### Ordem de trabalho 1
Com base no trecho sobre o comércio de cabelos, responda:
(a) Quais fatores a avaliação de uma mecha leva em conta?
(b) Quanto chega a custar a mecha loira de 60 cm usada na comparação?
(c) Quem são hoje os grandes compradores de cabelos humanos?
### Ordem de trabalho 2
Prossiga com o trecho sobre o comércio de cabelos a partir da última frase apresentada.

### Trecho
---------------
Segundo Zé, não existe um valor único quando se trata de cabelos. Para descobrir o preço de uma mecha, é preciso fazer uma avaliação, que levará em conta quatro fatores: a qualidade do fio, o comprimento, a cor e a textura.

“Às vezes tem dois cabelos que aparentam ter a mesma cor, ondulação, comprimento, mas a diferença pode ser de milhares de reais”, diz, enquanto compara duas mechas de mesmo tamanho e peso (60 cm e cerca de 130 gramas), porém, uma castanho claro e a outra loira. Ao passo que a primeira custa em torno de R$ 2.600, a segunda chega a R$ 5.300.

Os cabelos mais valiosos, que podem alcançar o valor de R$ 10 mil, são os de tom claro, naturais (sem química), lisos, medindo no mínimo 60 cm. Além disso, os melhores cabelos em termos de qualidade do fio são aqueles cortados de pessoas com idade entre 10 e 20 anos.

Quem compra

Atualmente, os grandes responsáveis pela compra de cabelos humanos são pessoas que querem alongar os fios e salões que confeccionam perucas.
---------------
### Bloco de dados
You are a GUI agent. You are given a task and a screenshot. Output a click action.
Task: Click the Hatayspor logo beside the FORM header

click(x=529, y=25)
---------------
### Resposta 1
(a) A qualidade do fio, o comprimento, a cor e a textura.
(b) R$ 5.300.
(c) Pessoas que querem alongar os fios e salões que confeccionam perucas.

### Resposta 2
Quem compra cabelos do Zé há 10 anos é o peruqueiro Eduardo Pereira da Silva, de 44 anos. O maringaense veio para Curitiba em 2000, mas nunca imaginou que trabalharia no ramo capilar. “Nem sabia que isso existia. Eu trabalhava com venda de máquinas para construção civil, mas teve uma crise no ramo em 2005 e fui mandado embora. Fiz um curso de peruqueiro e decidi que não seria mais empregado de ninguém, agora seria meu próprio patrão”, diz o dono da Edu Perucas, que fica na Rua Nilo Cairo.

Por mês, Eduardo monta manualmente 30 perucas, das quais dez são doadas a instituições que trabalham com pacientes acometidos pelo câncer. A procura pelo produto é alta, de acordo com ele. “Várias pessoas querem perucas por estética ou por causa de doenças. Tanto homens quanto mulheres. Eu, inclusive, sou adepto, uso prótese capilar” diz, rindo.

ZE DAS PERUCAS
Eduardo Pereira da Silva, dono da Edu Perucas: por mês, ele monta 30 perucas manualmente (Valquir Aureliano)

Quem vende

São diversos os motivos que fazem alguém vender o cabelo. Há quem queira mudar o visual, comprar um celular ou uma bicicleta, aqueles que vão entrar no serviço militar ou foram aprovados no vestibular, quem vende por necessidade ou recomendação médica.

“Tem pessoas que eu já comprei o cabelo seis vezes. Uma vez uma menina veio vender o cabelo dela porque queria comprar um cavalo. Cinco anos depois ela voltou porque queria comprar uma vaca”, conta Zé do Cabelo.

Mais de 200 pessoas de norte a sul do Brasil procuram a Casa do Cabelo mensalmente para orçar madeixas ou encomendar cabelos. Em média, Zé vende dez peças por dia, embora existam épocas do ano, como Natal e Carnaval, mais movimentadas. “Volta às aulas sempre tem muita criança vendendo cabelo para comprar material escolar.”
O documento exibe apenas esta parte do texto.